In [1]:
from utils import *

In [2]:
def haversine_distance(lat1, lon1, lat2, lon2):

    # Convert latitude and longitude from degrees to radians
    lat1, lon1, lat2, lon2 = np.radians([lat1, lon1, lat2, lon2])

    # Haversine formula
    dlat = lat2 - lat1
    dlon = lon2 - lon1
    a = np.sin(dlat / 2.0) ** 2 + np.cos(lat1) * np.cos(lat2) * np.sin(dlon / 2.0) ** 2
    c = 2 * np.arctan2(np.sqrt(a), np.sqrt(1 - a))

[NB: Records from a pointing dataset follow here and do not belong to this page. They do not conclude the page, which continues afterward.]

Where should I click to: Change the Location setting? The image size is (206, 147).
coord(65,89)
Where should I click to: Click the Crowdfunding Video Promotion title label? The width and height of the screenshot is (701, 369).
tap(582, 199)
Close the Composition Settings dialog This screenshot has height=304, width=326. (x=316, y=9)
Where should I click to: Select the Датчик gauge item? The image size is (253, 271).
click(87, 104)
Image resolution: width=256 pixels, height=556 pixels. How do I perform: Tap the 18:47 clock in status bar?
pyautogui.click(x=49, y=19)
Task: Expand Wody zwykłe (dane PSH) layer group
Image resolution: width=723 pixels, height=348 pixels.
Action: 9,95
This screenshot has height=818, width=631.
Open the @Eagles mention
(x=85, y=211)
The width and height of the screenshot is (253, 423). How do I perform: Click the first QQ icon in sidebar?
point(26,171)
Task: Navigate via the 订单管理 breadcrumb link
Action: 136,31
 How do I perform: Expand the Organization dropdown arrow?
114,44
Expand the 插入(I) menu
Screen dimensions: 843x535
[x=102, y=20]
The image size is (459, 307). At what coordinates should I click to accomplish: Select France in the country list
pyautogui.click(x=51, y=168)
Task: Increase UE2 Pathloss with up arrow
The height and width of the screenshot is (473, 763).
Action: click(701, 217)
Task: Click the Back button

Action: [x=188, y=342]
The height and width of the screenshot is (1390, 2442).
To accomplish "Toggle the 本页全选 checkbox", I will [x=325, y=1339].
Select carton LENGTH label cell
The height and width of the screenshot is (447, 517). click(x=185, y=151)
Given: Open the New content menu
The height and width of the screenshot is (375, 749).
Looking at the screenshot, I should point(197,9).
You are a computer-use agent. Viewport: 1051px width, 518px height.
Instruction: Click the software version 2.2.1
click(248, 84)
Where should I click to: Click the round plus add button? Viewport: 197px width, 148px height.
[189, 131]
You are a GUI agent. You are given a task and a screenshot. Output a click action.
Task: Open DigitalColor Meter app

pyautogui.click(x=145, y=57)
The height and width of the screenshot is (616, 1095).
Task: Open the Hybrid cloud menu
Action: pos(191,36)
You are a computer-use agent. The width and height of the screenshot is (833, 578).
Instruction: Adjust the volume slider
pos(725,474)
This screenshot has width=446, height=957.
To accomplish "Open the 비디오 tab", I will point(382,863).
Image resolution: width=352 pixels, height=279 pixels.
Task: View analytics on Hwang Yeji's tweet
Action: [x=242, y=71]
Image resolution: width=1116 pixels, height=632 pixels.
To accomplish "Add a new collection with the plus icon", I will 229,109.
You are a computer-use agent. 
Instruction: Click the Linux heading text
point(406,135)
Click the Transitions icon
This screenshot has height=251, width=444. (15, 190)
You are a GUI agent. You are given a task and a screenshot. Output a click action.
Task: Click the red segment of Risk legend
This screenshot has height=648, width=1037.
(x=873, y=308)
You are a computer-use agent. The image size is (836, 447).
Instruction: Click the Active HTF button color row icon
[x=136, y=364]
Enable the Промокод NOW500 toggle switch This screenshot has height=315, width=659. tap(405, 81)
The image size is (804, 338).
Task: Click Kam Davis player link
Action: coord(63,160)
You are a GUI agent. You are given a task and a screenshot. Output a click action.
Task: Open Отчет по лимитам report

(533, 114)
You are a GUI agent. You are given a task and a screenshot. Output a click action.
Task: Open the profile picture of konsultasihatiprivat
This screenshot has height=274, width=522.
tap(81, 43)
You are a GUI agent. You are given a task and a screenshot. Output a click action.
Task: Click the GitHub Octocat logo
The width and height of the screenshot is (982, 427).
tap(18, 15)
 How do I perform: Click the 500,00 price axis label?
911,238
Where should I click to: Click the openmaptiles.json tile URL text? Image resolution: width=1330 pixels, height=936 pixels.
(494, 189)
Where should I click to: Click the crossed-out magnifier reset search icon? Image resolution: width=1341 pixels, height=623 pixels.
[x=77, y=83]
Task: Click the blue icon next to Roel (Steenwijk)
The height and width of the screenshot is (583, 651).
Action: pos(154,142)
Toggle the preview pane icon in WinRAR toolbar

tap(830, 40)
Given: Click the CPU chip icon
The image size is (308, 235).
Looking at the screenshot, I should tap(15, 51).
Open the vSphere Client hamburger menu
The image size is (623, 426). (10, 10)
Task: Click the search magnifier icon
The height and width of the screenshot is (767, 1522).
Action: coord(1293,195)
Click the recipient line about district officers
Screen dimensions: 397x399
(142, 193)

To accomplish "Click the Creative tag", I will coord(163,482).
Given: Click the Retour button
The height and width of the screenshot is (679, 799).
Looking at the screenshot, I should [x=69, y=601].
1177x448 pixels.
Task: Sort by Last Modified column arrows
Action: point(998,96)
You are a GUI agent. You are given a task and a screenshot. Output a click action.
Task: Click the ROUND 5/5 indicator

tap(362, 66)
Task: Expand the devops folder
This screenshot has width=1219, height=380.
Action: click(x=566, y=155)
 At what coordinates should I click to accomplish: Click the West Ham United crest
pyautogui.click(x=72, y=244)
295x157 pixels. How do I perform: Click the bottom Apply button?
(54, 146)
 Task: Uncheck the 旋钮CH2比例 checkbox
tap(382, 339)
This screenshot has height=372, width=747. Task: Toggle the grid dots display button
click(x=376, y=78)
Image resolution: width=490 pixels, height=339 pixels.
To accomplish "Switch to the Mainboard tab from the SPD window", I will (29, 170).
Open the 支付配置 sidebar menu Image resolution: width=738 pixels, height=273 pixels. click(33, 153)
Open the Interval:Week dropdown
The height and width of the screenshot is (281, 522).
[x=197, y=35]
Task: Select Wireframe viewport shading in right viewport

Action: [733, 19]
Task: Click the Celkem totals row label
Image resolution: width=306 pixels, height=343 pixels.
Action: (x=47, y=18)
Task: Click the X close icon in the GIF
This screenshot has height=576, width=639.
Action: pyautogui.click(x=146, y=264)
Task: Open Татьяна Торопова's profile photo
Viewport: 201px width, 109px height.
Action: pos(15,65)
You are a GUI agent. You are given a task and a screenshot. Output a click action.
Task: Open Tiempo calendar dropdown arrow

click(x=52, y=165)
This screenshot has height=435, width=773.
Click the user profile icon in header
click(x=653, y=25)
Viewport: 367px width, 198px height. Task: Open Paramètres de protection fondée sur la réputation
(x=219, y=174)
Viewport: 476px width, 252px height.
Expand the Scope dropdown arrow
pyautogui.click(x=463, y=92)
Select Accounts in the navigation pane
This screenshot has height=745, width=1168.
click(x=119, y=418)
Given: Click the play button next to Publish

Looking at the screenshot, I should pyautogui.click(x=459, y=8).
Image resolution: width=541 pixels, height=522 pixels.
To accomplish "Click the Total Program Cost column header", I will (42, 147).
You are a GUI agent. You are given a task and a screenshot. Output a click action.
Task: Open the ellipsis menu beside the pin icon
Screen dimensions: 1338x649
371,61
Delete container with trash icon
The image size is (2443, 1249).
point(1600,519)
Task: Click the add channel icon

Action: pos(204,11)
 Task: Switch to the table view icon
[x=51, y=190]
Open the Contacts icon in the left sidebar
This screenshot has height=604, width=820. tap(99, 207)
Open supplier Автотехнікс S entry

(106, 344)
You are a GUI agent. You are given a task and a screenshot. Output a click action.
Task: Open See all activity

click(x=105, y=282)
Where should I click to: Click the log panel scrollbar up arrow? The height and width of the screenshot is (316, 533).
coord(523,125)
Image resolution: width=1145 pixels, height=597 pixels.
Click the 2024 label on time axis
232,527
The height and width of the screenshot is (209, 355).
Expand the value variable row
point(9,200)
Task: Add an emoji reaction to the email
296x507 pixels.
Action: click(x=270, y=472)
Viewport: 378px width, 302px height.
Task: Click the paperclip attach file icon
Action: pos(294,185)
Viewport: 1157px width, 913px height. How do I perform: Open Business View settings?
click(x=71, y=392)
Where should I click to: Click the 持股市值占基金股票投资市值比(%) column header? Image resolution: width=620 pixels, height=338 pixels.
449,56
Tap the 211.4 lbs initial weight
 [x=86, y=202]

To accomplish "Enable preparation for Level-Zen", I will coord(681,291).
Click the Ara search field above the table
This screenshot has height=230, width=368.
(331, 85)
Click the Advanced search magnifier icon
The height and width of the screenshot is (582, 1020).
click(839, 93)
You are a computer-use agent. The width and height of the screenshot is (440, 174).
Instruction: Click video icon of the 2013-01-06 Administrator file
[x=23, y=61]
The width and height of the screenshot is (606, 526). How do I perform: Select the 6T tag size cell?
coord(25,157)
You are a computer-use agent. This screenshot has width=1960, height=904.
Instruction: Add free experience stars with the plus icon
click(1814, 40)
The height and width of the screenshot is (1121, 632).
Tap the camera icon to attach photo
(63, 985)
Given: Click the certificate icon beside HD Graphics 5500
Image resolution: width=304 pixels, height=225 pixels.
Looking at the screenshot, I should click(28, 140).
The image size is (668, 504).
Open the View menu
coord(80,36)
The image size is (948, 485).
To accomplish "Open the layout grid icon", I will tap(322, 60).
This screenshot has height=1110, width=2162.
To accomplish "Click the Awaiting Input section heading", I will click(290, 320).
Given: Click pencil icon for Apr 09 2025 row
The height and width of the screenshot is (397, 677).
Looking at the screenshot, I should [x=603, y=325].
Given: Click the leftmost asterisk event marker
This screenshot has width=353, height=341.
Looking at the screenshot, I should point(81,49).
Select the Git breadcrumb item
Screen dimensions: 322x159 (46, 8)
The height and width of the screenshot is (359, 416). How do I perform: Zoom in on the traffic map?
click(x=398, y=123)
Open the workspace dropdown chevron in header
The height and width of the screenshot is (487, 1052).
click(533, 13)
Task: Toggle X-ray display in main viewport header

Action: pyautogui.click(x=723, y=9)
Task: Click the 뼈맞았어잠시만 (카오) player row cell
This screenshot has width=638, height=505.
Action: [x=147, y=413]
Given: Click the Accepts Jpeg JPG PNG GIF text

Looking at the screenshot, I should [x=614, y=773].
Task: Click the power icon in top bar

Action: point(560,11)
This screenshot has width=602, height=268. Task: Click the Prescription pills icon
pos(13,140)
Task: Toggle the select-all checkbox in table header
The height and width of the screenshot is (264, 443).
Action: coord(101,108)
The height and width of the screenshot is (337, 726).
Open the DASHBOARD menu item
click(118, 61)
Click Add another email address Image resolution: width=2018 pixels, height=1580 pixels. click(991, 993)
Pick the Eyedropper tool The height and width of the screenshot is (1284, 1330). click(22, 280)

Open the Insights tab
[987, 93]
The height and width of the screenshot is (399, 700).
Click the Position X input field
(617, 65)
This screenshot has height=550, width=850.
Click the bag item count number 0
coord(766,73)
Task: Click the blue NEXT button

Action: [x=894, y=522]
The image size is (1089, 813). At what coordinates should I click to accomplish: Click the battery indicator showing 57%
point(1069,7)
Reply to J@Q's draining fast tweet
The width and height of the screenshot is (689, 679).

    # Radius of Earth in kilometers
    r = 6371.0
    return r * c

In [3]:
data = pd.read_pickle("./data/df_gesamt_15_08_prepocessed_einworner_added.pkl")

In [4]:
c_data = data[["Qid", "GJ", "Laenge", "Breite"]].copy()

In [5]:
c_data_2018 = c_data[c_data.GJ == 2018].copy()

In [6]:
# The parameters should be adjusted manually.
breite_bin_count = 2200
laenge_bin_count = 2200
c_data_2018["Breite_bin"] = pd.cut(c_data_2018.Breite, bins=np.linspace(c_data_2018.Breite.min(), c_data_2018.Breite.max(), breite_bin_count), labels=np.arange(breite_bin_count-1), precision=24, include_lowest=True)
c_data_2018["Laenge_bin"] = pd.cut(c_data_2018.Laenge, bins=np.linspace(c_data_2018.Laenge.min(), c_data_2018.Laenge.max(), laenge_bin_count), labels=np.arange(laenge_bin_count-1), precision=24, include_lowest=True)

In [7]:
# Check wheter the minimum cell is big enough
B = np.linspace(c_data_2018.Breite.min(), c_data_2018.Breite.max(), breite_bin_count)
L = np.linspace(c_data_2018.Laenge.min(), c_data_2018.Laenge.max(), laenge_bin_count)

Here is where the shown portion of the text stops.